What the task asks: May I have the line containing "Image resolution: width=900" and every line after it through the end of the data, repeated exactly and with no other lines?

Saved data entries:
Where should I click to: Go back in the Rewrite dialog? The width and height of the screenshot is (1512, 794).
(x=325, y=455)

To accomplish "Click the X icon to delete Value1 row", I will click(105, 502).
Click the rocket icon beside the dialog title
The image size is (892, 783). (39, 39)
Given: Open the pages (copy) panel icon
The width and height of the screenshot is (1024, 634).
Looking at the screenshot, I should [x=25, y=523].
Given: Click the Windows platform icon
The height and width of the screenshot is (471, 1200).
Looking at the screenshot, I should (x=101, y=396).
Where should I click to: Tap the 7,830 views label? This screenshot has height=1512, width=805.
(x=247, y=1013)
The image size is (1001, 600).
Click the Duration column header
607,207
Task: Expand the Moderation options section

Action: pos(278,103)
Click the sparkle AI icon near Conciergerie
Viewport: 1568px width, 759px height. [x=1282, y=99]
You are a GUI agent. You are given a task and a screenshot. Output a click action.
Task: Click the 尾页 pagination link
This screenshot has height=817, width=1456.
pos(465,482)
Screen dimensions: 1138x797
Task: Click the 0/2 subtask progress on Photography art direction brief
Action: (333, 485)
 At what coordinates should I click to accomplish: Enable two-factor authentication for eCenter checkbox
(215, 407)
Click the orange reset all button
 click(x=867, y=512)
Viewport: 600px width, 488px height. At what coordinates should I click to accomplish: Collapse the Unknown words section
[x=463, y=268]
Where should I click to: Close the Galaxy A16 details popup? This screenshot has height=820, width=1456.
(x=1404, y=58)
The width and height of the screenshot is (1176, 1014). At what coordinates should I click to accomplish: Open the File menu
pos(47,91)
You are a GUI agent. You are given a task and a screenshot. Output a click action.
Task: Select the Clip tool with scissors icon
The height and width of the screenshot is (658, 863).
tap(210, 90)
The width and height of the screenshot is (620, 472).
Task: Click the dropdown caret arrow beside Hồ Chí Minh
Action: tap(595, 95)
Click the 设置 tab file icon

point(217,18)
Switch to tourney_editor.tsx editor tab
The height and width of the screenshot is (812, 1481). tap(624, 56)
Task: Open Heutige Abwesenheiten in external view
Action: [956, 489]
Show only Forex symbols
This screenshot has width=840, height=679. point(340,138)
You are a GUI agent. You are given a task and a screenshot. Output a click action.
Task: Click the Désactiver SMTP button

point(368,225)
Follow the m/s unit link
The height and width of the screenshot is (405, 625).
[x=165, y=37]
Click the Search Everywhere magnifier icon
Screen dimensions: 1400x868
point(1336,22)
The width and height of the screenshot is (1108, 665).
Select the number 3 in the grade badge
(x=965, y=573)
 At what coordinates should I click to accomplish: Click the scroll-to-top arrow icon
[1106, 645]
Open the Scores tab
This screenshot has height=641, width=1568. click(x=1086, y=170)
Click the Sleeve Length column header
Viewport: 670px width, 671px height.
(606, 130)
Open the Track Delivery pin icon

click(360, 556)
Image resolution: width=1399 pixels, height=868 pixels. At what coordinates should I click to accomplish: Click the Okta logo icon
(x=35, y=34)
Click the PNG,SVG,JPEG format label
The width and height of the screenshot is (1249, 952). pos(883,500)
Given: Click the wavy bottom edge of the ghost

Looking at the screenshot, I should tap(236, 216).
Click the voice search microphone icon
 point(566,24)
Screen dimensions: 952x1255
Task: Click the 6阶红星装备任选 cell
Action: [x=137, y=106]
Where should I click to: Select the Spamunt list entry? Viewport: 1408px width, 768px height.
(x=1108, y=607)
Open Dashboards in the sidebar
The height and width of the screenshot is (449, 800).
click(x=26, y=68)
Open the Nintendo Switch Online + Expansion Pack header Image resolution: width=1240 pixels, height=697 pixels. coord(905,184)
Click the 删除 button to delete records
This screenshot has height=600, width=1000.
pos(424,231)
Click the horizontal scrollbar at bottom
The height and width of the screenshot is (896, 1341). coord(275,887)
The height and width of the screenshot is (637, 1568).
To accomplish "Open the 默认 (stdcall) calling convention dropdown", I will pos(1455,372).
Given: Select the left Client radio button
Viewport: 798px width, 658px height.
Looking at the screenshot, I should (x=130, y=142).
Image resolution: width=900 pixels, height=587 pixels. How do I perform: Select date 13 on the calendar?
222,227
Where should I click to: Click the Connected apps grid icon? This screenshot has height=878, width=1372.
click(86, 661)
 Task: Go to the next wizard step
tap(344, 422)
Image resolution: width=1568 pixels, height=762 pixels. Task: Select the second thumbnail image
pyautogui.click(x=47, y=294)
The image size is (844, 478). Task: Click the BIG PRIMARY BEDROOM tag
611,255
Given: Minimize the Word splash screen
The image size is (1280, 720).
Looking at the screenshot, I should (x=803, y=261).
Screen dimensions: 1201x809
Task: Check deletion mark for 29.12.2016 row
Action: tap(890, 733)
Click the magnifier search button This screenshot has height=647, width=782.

Completed task:
Image resolution: width=900 pixels, height=587 pixels. How do I perform: Select date 13 on the calendar?
222,227
Where should I click to: Click the Connected apps grid icon? This screenshot has height=878, width=1372.
click(86, 661)
 Task: Go to the next wizard step
tap(344, 422)
Image resolution: width=1568 pixels, height=762 pixels. Task: Select the second thumbnail image
pyautogui.click(x=47, y=294)
The image size is (844, 478). Task: Click the BIG PRIMARY BEDROOM tag
611,255
Given: Minimize the Word splash screen
The image size is (1280, 720).
Looking at the screenshot, I should (x=803, y=261).
Screen dimensions: 1201x809
Task: Check deletion mark for 29.12.2016 row
Action: tap(890, 733)
Click the magnifier search button This screenshot has height=647, width=782.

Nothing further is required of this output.